RECORDS FOR THIS TASK: Begin
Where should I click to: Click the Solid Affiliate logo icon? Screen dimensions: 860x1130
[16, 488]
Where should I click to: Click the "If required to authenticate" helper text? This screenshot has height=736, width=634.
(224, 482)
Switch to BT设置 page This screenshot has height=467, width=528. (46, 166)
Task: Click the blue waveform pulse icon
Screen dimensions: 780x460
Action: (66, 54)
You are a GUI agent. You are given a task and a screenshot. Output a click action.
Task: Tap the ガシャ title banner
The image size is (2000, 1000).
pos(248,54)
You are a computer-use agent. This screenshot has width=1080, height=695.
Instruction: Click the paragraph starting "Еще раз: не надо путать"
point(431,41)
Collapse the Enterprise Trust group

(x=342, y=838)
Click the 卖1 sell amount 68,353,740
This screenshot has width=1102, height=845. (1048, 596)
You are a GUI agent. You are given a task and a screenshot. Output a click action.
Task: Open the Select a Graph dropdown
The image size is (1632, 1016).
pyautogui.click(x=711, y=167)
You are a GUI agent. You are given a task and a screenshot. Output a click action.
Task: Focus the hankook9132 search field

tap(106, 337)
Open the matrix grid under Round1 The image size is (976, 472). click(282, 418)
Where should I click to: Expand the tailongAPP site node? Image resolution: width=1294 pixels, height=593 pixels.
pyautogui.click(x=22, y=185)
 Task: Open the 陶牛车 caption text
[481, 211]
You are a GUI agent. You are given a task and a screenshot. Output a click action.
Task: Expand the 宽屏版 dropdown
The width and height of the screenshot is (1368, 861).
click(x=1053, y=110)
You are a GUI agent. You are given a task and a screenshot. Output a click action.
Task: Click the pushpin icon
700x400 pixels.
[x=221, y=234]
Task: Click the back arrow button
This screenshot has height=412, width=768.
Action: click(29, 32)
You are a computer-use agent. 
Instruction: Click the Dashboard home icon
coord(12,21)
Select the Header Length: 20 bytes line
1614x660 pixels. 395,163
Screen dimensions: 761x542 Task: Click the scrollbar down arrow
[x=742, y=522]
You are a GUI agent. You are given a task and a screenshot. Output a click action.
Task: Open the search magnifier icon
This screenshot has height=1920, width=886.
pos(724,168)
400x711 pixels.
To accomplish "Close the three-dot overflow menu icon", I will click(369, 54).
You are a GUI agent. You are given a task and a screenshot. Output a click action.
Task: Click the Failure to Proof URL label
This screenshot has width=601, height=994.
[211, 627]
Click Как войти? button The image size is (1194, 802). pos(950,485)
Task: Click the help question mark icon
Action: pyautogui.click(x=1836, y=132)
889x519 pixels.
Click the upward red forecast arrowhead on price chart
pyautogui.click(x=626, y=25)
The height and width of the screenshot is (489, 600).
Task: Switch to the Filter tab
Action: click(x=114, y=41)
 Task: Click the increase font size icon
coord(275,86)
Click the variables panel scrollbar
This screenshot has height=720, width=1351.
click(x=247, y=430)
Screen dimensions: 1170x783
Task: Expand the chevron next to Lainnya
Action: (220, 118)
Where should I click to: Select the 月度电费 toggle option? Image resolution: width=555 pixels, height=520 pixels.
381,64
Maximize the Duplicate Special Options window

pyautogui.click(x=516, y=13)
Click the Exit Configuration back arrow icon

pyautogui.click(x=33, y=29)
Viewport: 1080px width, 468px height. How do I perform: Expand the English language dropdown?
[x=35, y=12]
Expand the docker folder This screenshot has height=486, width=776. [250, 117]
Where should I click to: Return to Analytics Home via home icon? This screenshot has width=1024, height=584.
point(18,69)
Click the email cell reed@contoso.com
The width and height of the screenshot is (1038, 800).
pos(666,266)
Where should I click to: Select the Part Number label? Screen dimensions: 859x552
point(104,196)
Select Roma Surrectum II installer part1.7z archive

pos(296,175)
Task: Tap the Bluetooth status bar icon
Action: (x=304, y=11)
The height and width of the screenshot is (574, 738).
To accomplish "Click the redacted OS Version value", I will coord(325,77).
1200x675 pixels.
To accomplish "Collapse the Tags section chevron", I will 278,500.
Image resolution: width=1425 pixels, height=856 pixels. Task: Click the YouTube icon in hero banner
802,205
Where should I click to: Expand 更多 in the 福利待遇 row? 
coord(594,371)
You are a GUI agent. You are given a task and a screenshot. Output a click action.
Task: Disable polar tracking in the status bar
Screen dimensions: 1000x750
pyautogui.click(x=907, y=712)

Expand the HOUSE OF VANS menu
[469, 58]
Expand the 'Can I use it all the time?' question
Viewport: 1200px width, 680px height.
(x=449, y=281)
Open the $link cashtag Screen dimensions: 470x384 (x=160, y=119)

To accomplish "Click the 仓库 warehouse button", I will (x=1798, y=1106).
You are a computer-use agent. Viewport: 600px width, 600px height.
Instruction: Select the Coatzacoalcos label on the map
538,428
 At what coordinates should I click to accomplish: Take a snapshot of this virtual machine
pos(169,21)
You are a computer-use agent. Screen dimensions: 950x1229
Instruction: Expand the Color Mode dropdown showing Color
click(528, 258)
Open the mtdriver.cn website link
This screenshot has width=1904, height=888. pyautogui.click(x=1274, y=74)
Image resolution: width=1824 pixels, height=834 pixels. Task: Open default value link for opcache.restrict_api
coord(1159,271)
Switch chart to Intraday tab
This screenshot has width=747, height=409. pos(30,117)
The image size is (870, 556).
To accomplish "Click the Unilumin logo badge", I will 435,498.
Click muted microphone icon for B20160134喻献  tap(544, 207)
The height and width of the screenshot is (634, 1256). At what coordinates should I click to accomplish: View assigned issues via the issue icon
RECORDS FOR THIS TASK: End
## [TASK INSTRUCTIONS]
Copy out the lines above with "computer" in them.

## [WRITTEN SOLUTION]
You are a computer-use agent. This screenshot has width=1080, height=695.
You are a computer-use agent. 
You are a computer-use agent. Viewport: 600px width, 600px height.
You are a computer-use agent. Screen dimensions: 950x1229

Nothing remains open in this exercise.